À l'origine d'actes jugés "salauds" par les uns et "citoyens" par d'autres - en l'occurrence, ce scandale fut pour beaucoup dans le durcissement des législations et dans les pressions exercées en faveur d'une meilleure traçabilité des exils frauduleux -, les motivations sont donc parfois très douteuses. Le substrat (historique, culturel, politique, idéologique) de la citoyenneté et donc de ce qui "justifie" la dénonciation n'est pas comparable d'un pays à l'autre ; en France, il semblait impensable que l'État légitime l'immorale délation anonyme qui avait sali le pays pendant la Seconde Guerre mondiale et qui, chaque jour, invite les services du fisc à ouvrir des contrôles. On découvre que l'impensable est possible.

Oui au renforcement des moyens administratifs, lisibles, légaux pour traquer les délits ; non au recours à ce qui encrasse les principes de dignité et de loyauté. L'encouragement à l'indignité et à la déloyauté dans un contexte de contraction des libertés visibles, mais surtout de rétrécissement de nombreuses libertés invisibles et de toutes les formes d'indiscipline, de transgression, de subversion pourtant si essentielles à la santé démocratique, promet une nation empoisonnée. Marine Le Pen peut se frotter les mains : même dans le camp socialiste, elle semble pouvoir compter des... collaborateurs.

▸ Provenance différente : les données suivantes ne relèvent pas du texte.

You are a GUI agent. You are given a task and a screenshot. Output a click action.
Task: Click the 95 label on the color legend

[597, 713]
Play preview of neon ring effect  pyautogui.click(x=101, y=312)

Michel Sapin face à ses responsabilités

Samedi 5 décembre, déjeuner avec le peintre Jacques Truphémus. À l'écoute de cette désastreuse nouvelle, la stupéfaction et le dépit de ce citoyen de 93 ans sont immenses, la peine de celui qui faillit mourir dans des camps d'internement lors de la Seconde Guerre mondiale est incommensurable. Quelques heures plus tard, appel téléphonique de l'avocat Éric Dupond-Morettti. Deux jours plus tôt, Acteurs de l'économie - La Tribune le faisait intervenir dans une master class à l'Université Lyon 3 pour interpeller plusieurs centaines de spectateurs, avec ses mots, ses tripes, son expérience, et sa double légitimité de pénaliste et d'homme, sur l'impérieuse nécessité, trois semaines après les attentats qui avaient endeuillé toutes les démocraties et quelques jours avant un scrutin régional promis au Front National, d'être en combat.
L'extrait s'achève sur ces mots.